Giovani Ferreira
De Curitiba
A Câmara Federal instala na próxima semana a Comissão Parlamentar de Inquérito (CPI) da Mortalidade Materna. Os deputados querem investigar as causas que levam à morte materna no Brasil, bem como apurar as responsabilidades sobre os óbitos. O requerimento para a criação da CPI foi encaminhado na legislatura anterior e somente agora vai sair do papel e ser estruturada na prática.
O deputado Florisvaldo Fier, o dr. Rosinha, representante do PT do Paraná e um dos membros da comissão, explica que além de trabalhar no sentido de detectar os motivos da mortalidade, eles vão querer saber se os responsáveis estão sendo punidos. A primeira ação da CPI será a de solicitar junto aos comitês estaduais de mortalidade materna os relatórios anuais revelando a situação de cada Estado. Na sequência os deputados devem começar a visitar e colher depoimentos nas localidades onde a situação é mais grave.
Rosinha garante que a CPI deve vir ao Paraná. Ele não sabe precisar a data, mas diz que irá recomendar aos membros a investigação no Estado paranaense, levando em consideração os números que revelam o crescimento da mortalidade materna nos últimos anos.
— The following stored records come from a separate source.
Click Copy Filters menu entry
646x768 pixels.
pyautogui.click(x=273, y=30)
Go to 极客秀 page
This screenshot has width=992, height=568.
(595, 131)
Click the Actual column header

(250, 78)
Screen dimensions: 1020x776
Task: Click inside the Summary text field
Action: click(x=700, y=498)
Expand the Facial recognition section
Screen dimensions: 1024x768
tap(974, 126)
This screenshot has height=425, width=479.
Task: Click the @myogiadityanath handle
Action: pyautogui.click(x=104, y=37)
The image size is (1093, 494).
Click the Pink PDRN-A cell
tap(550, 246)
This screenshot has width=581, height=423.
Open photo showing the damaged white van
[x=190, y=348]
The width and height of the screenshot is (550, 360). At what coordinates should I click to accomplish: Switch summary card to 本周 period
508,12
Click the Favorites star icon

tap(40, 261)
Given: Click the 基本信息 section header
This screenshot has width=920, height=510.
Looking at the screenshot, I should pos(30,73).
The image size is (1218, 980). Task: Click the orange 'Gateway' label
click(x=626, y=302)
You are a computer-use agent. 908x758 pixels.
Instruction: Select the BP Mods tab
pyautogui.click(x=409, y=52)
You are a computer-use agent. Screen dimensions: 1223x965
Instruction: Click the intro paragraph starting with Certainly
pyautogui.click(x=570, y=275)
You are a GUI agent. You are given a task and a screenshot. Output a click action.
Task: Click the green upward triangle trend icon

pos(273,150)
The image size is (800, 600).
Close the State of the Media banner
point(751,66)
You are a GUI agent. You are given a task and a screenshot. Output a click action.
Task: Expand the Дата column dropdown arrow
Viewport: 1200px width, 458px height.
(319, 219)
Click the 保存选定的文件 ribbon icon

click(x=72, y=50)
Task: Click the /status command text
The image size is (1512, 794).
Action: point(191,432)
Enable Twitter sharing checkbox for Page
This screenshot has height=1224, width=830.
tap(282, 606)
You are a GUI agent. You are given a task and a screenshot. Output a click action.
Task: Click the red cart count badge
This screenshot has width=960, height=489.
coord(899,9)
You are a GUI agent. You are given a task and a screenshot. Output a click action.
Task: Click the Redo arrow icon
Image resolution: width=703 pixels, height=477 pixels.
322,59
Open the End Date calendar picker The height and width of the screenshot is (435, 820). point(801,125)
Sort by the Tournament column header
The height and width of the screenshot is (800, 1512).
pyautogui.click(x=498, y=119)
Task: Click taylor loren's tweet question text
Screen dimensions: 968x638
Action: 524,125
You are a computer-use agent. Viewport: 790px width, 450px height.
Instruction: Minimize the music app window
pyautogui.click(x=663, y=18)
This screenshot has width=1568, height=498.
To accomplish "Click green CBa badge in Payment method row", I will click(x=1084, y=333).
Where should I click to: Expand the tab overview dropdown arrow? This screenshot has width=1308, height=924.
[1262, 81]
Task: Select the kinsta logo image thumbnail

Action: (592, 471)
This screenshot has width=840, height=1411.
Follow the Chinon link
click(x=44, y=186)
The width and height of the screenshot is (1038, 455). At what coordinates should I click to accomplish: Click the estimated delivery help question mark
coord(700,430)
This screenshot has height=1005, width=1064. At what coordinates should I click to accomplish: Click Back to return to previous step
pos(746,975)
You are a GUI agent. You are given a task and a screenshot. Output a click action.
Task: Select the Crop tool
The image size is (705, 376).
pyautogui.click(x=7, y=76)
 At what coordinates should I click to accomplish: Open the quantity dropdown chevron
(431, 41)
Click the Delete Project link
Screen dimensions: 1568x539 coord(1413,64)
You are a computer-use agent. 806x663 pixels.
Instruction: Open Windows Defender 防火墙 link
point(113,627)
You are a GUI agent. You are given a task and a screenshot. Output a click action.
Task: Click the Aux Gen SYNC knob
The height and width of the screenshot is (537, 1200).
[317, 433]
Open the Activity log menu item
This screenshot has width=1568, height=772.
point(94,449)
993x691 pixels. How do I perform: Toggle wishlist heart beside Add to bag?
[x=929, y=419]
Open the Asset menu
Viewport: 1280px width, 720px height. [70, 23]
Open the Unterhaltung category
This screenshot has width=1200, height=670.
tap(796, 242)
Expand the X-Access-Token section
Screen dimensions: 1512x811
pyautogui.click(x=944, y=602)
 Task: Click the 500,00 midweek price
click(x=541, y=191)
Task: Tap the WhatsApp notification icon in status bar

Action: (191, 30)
O Paraná fechou o ano de 98 com números que colocam a mortalidade materna como a oitava causa de morte entre as mulheres em idade fértil (entre 10 e 49 anos). Relatório do comitê estadual mostra que o Coeficiente Médio de Mortalidade Materna (CMM) aumentou, passando de 74,4 óbitos de parturientes por 100 mil bebês nascidos vivos em 97 para 81 mortes por 100 mil nascidos vivos em 98. O comitê ainda está fechando os números de 99, mas dados preliminares já apontam para um novo aumento no ano passado.